The first criminal trial against Wilde ended with a hung jury and the Solicitor-General, Lockwood, decided not only to prosecute Wilde but to lead the prosecution himself. As Wilde’s most recent biographer aptly notes: that the Solicitor General himself led the prosecution team in a misdemeanour offence reveals the lengths to which the government was prepared to secure a conviction  that would remove the heat from highly placed Liberals and offset any perception of political destabilization. In doing so, he ignored the pleas of several individuals including Edward Carson, the Member of Parliament and the lawyer for Queensberry who had demolished Wilde in his devastating cross-examination during the libel trial. Carson urged Lockwood to “let up on the fellow now” because Wilde had suffered enough. After all, as Carson recognized almost everyone involved in the trials was a product of the public schools and aware of their pervasive homoerotic conduct. That hypocrisy extended to Queensberry himself who possessed the political leverage to ensure that his son would never appear in court as a witness or an accused in any of the trials even though he was fully informed about his son’s trysts and that he had been the target of blackmail by the “rough trade” working class youths.  The evidence that Rosebery conducted a liaison with Queensberry’s son and that his government was being subjected to blackmail would not prevail in a court of law, but it is nevertheless powerfully suggestive. Nonetheless, a prima facie case can be made that a political agenda motivated these trials whether the government needed a scapegoat or it needed to avoid any appearance of a cover up.
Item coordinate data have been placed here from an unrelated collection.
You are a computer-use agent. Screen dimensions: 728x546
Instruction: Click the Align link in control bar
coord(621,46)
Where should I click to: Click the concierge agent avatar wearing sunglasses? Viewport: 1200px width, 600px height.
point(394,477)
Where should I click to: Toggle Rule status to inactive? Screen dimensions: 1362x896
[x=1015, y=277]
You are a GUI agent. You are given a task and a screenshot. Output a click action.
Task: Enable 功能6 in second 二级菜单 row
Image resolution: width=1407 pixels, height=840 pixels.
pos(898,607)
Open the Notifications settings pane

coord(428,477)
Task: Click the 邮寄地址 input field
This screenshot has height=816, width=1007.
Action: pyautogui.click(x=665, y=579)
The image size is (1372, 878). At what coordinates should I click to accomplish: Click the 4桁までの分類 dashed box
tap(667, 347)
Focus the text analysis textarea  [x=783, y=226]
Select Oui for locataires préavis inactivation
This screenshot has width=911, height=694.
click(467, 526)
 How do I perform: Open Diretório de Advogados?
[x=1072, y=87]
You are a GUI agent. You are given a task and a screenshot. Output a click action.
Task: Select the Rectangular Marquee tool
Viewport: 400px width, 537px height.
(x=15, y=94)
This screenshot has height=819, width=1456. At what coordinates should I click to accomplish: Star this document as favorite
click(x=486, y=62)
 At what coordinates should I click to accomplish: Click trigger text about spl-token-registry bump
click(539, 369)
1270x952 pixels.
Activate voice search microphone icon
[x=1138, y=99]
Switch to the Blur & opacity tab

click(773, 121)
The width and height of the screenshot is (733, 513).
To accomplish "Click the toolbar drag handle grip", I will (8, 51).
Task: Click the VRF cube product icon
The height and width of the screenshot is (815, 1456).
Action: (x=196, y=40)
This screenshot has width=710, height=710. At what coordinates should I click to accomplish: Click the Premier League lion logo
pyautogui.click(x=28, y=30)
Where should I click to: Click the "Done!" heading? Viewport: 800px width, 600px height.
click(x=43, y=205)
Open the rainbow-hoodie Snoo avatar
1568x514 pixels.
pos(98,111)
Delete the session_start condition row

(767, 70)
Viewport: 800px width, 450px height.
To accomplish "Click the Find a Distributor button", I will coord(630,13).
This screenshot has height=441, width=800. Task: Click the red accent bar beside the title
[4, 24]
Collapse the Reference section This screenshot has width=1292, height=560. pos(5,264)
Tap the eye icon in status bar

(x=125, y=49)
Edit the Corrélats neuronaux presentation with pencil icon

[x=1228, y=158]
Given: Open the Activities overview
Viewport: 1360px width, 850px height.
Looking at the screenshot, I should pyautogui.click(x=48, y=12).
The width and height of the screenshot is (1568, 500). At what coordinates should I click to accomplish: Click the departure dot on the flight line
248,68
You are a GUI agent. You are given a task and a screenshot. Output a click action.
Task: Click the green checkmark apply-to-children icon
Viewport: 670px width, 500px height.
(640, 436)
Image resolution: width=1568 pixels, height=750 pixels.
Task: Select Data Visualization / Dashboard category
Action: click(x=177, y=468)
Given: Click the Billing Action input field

The differences in due process in the Wilde and Dreyfus trials notwithstanding, the presence of a political agenda and the tensions within the cultural Zeitgeist reveal similar underlying impulses. In both cases, legal machinations were set against a backdrop of larger questions: In France nationalism spawned a biologically-based racism that overlapped with an atavistic religious Judeophobia that threatened the stability of the state or the capacity of a political party to govern. In England, the perception of an elite aestheticism and a retreat from muscular manhood raised fears about whether the country possessed the wherewithal to remain a vigorous nation and maintain an Empire. The predominance of the purity movements occurring at the same time as the new liberalism that stressed the need of the state to be the guardian of public morality added to the political pressure to lay criminal charges against Wilde. He recognized how they contributed to his own troubles when he wrote in prison that the bellicose Queensberry was sanctimoniously trying “to pose as a champion of (social) purity” in order to gain popularity. “In the present condition of the British public…the surest mode of becoming…a heroic figure” was to safeguard morality and purity. In his hypocritical way, this well-known libertine (Queensberry) had become a “proper representative of Puritanism in its aggressive and most characteristic form.” Wilde was perceptive enough to recognize that such a posture permitted Queensberry to camouflage his own vindictive motives for pursing this vendetta against him.